Someone who calls himself the Red Monk writes in to ask what they should send in to a producer if they have a great idea for a TV show.

As I noted in my book, in general, TV networks do not accept pitches from inexperienced writers. TV producers rarely do. However, if you have a great idea burning a hole in your brain, there's nothing to stop you from trying to convince a producer to look at your idea.

How much to send? Here's the rule of thumb: send as much as you can so long as it's all brilliant.

Whatever you send must shine. So if all you can be brilliant about is the idea itself, ask if you can send that in a page or two. Don't flesh it out badly. Send nothing half-assed or half-thought out. If you can come up with the whole show in ten to fifteen pages -- a "pitch bible" -- then send that. Send as much as you can so long as it's all brilliant.

If you want to sell the idea to a producer for some money and credit and then walk away, a page or two might be enough. I don't know anyone who's ever bought just an idea, but show business is show business: a great idea may be worth a lot.
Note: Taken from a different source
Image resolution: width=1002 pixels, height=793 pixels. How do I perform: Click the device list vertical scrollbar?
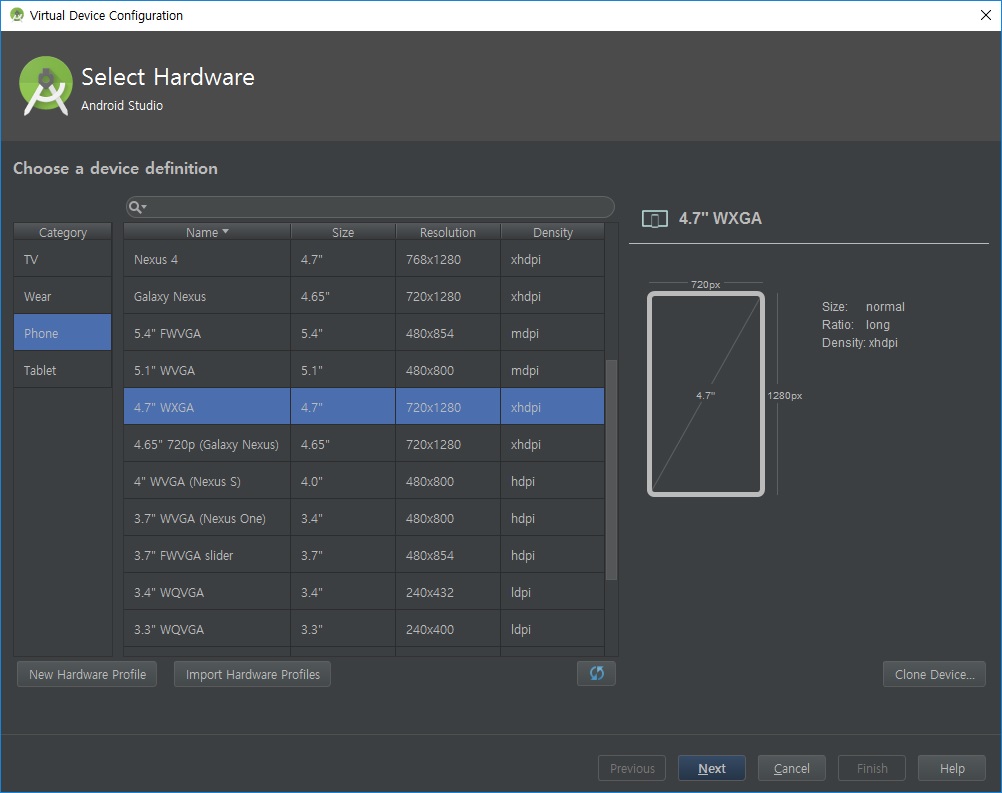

If you want to write for the show, or even run it (assuming you have the experience that qualifies you to run a show), then you may get away with a three page pitch at first, but as soon as there's interest, you'll probably have to flesh it out to a ten to fifteen page pitch bible.

(Whoever writes the pilot episode is entitled to the "Created By" credit; if you want that credit, better start with a pitch bible, which in turn entitles you to write the pilot. Then it's hard for anyone to claim that you haven't created the show.)
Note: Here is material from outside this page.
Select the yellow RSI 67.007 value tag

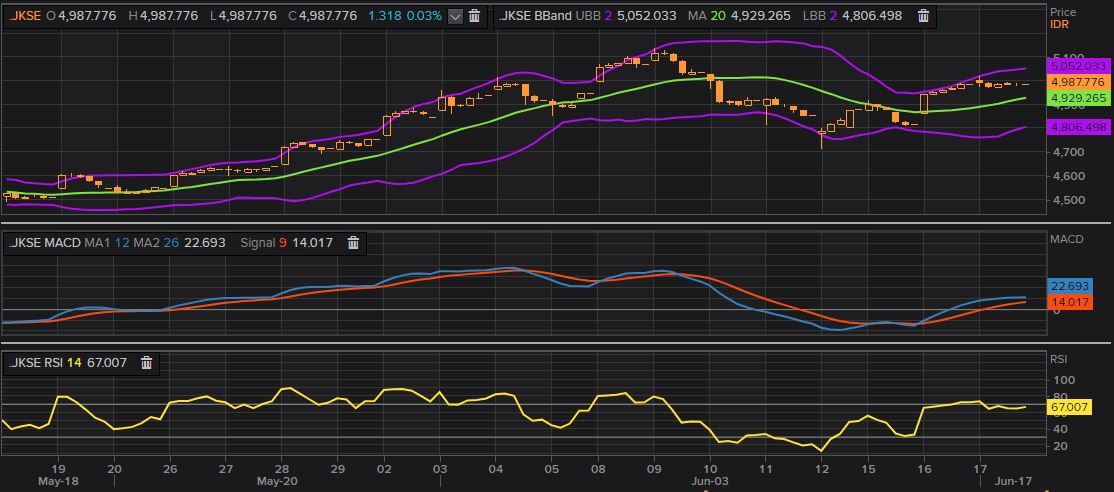pos(1070,407)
What exactly is going on those pages?

The shortest answer is: whatever will sell the show. You want this show to get picked up, right? Whatever will sell the show should be in the pitch.
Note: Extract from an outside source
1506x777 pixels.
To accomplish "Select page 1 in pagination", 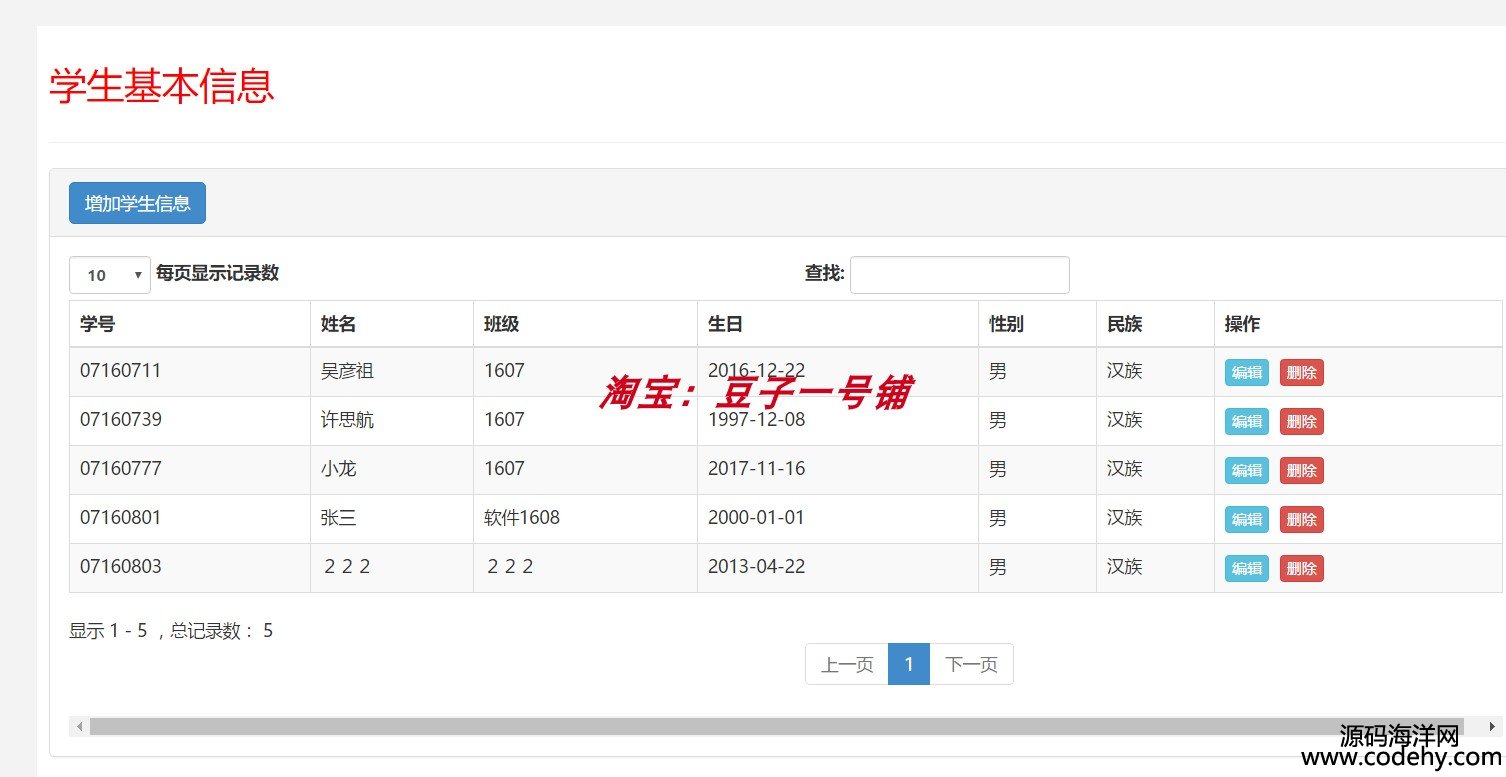I will coord(908,665).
The short answer is: everything that you need to enable the producer to "see" the show -- and the production -- in his or her mind. What proves to the producer that a network may love the idea, that the show can be made for an appropriate budget, and that a big enough audience will watch it.

How you convince a producer of all this is up to you, and there is not a standard format in the way that there's a standard screenplay format. However, here's what I like to show a producer when I'm trying to convince them to let me create a show for them:

a. Title page. A snappy title that sells the show in a few words. See the section in my book about titles. It also says whether it's a comedy or drama series, whether it's half hour or hour (unless you want that to be up to the buyer) and, naturally, your name.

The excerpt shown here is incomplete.